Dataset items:

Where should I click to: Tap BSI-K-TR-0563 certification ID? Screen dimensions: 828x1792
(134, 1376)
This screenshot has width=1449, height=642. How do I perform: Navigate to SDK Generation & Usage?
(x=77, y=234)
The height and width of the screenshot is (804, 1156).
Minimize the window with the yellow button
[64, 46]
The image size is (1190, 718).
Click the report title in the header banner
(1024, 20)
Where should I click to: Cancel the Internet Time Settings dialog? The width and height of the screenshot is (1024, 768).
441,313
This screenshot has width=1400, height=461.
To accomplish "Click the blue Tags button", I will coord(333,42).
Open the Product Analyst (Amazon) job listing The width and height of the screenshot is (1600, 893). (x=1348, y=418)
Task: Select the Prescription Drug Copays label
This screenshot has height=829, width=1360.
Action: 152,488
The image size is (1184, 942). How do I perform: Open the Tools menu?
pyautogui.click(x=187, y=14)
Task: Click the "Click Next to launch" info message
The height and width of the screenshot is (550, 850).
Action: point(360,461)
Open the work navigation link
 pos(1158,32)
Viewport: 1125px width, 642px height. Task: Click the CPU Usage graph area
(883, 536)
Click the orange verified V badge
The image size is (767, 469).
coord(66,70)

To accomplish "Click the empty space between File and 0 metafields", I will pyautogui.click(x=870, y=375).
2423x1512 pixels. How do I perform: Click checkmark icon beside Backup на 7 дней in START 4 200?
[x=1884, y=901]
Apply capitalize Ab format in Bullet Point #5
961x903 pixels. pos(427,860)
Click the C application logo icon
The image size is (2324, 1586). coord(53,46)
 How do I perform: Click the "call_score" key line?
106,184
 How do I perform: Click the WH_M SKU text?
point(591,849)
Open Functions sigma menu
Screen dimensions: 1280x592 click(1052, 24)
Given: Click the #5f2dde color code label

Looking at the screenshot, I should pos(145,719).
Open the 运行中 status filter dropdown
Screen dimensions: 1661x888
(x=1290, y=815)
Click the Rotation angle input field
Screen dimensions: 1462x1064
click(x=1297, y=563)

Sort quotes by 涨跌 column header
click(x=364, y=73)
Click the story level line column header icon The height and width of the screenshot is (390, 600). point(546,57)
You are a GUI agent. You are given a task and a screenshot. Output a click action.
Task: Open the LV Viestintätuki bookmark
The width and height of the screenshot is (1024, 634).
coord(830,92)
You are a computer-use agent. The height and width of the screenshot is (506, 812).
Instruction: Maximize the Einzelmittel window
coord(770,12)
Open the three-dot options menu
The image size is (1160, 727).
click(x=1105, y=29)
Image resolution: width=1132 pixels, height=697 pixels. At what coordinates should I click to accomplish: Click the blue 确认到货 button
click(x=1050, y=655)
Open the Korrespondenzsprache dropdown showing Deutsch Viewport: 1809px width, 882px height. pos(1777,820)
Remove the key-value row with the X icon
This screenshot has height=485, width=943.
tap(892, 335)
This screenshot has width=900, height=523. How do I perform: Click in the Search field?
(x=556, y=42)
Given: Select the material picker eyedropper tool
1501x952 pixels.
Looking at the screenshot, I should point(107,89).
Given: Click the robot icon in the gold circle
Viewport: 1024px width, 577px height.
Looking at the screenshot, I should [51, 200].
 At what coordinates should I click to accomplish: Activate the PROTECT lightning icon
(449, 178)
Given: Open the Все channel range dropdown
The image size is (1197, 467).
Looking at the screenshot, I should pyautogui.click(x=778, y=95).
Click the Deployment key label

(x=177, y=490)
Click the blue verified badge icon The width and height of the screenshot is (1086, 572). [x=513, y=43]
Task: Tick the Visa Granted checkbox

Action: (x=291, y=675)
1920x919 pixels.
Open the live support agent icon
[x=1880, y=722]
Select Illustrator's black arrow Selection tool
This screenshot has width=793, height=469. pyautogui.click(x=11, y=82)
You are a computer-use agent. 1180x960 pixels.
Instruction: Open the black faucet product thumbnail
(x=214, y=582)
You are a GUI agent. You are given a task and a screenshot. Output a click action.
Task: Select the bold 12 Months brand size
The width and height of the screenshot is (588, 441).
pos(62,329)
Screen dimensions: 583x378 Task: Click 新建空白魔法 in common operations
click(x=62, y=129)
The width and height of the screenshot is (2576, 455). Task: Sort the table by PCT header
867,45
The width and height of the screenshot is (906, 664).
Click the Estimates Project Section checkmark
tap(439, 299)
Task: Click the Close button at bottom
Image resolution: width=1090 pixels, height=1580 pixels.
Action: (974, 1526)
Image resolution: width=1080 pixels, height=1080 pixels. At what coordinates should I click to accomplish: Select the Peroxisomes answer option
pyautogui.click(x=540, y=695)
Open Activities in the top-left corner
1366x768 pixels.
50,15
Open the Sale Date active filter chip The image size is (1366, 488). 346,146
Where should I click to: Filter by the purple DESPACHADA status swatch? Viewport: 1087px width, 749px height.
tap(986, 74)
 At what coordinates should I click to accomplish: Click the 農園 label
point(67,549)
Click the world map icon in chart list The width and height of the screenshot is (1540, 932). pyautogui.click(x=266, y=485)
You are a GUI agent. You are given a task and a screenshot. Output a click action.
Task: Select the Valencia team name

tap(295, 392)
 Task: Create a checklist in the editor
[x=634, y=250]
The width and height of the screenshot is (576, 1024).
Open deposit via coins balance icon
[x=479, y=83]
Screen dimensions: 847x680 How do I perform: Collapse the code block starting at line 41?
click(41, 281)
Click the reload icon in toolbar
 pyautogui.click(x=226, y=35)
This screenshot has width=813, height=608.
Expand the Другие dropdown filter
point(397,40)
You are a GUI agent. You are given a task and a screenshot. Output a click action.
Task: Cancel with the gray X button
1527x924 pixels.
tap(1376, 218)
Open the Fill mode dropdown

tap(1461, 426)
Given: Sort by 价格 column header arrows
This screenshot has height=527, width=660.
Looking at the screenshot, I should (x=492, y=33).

WORK INSTRUCTION:
Give the records again, exactly as they appear.

RESPONSE TO THIS EXERCISE:
Where should I click to: Tap BSI-K-TR-0563 certification ID? Screen dimensions: 828x1792
(134, 1376)
This screenshot has width=1449, height=642. How do I perform: Navigate to SDK Generation & Usage?
(x=77, y=234)
The height and width of the screenshot is (804, 1156).
Minimize the window with the yellow button
[64, 46]
The image size is (1190, 718).
Click the report title in the header banner
(1024, 20)
Where should I click to: Cancel the Internet Time Settings dialog? The width and height of the screenshot is (1024, 768).
441,313
This screenshot has width=1400, height=461.
To accomplish "Click the blue Tags button", I will coord(333,42).
Open the Product Analyst (Amazon) job listing The width and height of the screenshot is (1600, 893). (x=1348, y=418)
Task: Select the Prescription Drug Copays label
This screenshot has height=829, width=1360.
Action: 152,488
The image size is (1184, 942). How do I perform: Open the Tools menu?
pyautogui.click(x=187, y=14)
Task: Click the "Click Next to launch" info message
The height and width of the screenshot is (550, 850).
Action: point(360,461)
Open the work navigation link
 pos(1158,32)
Viewport: 1125px width, 642px height. Task: Click the CPU Usage graph area
(883, 536)
Click the orange verified V badge
The image size is (767, 469).
coord(66,70)

To accomplish "Click the empty space between File and 0 metafields", I will pyautogui.click(x=870, y=375).
2423x1512 pixels. How do I perform: Click checkmark icon beside Backup на 7 дней in START 4 200?
[x=1884, y=901]
Apply capitalize Ab format in Bullet Point #5
961x903 pixels. pos(427,860)
Click the C application logo icon
The image size is (2324, 1586). coord(53,46)
 How do I perform: Click the "call_score" key line?
106,184
 How do I perform: Click the WH_M SKU text?
point(591,849)
Open Functions sigma menu
Screen dimensions: 1280x592 click(1052, 24)
Given: Click the #5f2dde color code label

Looking at the screenshot, I should pos(145,719).
Open the 运行中 status filter dropdown
Screen dimensions: 1661x888
(x=1290, y=815)
Click the Rotation angle input field
Screen dimensions: 1462x1064
click(x=1297, y=563)

Sort quotes by 涨跌 column header
click(x=364, y=73)
Click the story level line column header icon The height and width of the screenshot is (390, 600). point(546,57)
You are a GUI agent. You are given a task and a screenshot. Output a click action.
Task: Open the LV Viestintätuki bookmark
The width and height of the screenshot is (1024, 634).
coord(830,92)
You are a computer-use agent. The height and width of the screenshot is (506, 812).
Instruction: Maximize the Einzelmittel window
coord(770,12)
Open the three-dot options menu
The image size is (1160, 727).
click(x=1105, y=29)
Image resolution: width=1132 pixels, height=697 pixels. At what coordinates should I click to accomplish: Click the blue 确认到货 button
click(x=1050, y=655)
Open the Korrespondenzsprache dropdown showing Deutsch Viewport: 1809px width, 882px height. pos(1777,820)
Remove the key-value row with the X icon
This screenshot has height=485, width=943.
tap(892, 335)
This screenshot has width=900, height=523. How do I perform: Click in the Search field?
(x=556, y=42)
Given: Select the material picker eyedropper tool
1501x952 pixels.
Looking at the screenshot, I should point(107,89).
Given: Click the robot icon in the gold circle
Viewport: 1024px width, 577px height.
Looking at the screenshot, I should [51, 200].
 At what coordinates should I click to accomplish: Activate the PROTECT lightning icon
(449, 178)
Given: Open the Все channel range dropdown
The image size is (1197, 467).
Looking at the screenshot, I should pyautogui.click(x=778, y=95).
Click the Deployment key label

(x=177, y=490)
Click the blue verified badge icon The width and height of the screenshot is (1086, 572). [x=513, y=43]
Task: Tick the Visa Granted checkbox

Action: (x=291, y=675)
1920x919 pixels.
Open the live support agent icon
[x=1880, y=722]
Select Illustrator's black arrow Selection tool
This screenshot has width=793, height=469. pyautogui.click(x=11, y=82)
You are a computer-use agent. 1180x960 pixels.
Instruction: Open the black faucet product thumbnail
(x=214, y=582)
You are a GUI agent. You are given a task and a screenshot. Output a click action.
Task: Select the bold 12 Months brand size
The width and height of the screenshot is (588, 441).
pos(62,329)
Screen dimensions: 583x378 Task: Click 新建空白魔法 in common operations
click(x=62, y=129)
The width and height of the screenshot is (2576, 455). Task: Sort the table by PCT header
867,45
The width and height of the screenshot is (906, 664).
Click the Estimates Project Section checkmark
tap(439, 299)
Task: Click the Close button at bottom
Image resolution: width=1090 pixels, height=1580 pixels.
Action: (974, 1526)
Image resolution: width=1080 pixels, height=1080 pixels. At what coordinates should I click to accomplish: Select the Peroxisomes answer option
pyautogui.click(x=540, y=695)
Open Activities in the top-left corner
1366x768 pixels.
50,15
Open the Sale Date active filter chip The image size is (1366, 488). 346,146
Where should I click to: Filter by the purple DESPACHADA status swatch? Viewport: 1087px width, 749px height.
tap(986, 74)
 At what coordinates should I click to accomplish: Click the 農園 label
point(67,549)
Click the world map icon in chart list The width and height of the screenshot is (1540, 932). pyautogui.click(x=266, y=485)
You are a GUI agent. You are given a task and a screenshot. Output a click action.
Task: Select the Valencia team name

tap(295, 392)
 Task: Create a checklist in the editor
[x=634, y=250]
The width and height of the screenshot is (576, 1024).
Open deposit via coins balance icon
[x=479, y=83]
Screen dimensions: 847x680 How do I perform: Collapse the code block starting at line 41?
click(41, 281)
Click the reload icon in toolbar
 pyautogui.click(x=226, y=35)
This screenshot has width=813, height=608.
Expand the Другие dropdown filter
point(397,40)
You are a GUI agent. You are given a task and a screenshot. Output a click action.
Task: Cancel with the gray X button
1527x924 pixels.
tap(1376, 218)
Open the Fill mode dropdown

tap(1461, 426)
Given: Sort by 价格 column header arrows
This screenshot has height=527, width=660.
Looking at the screenshot, I should (x=492, y=33).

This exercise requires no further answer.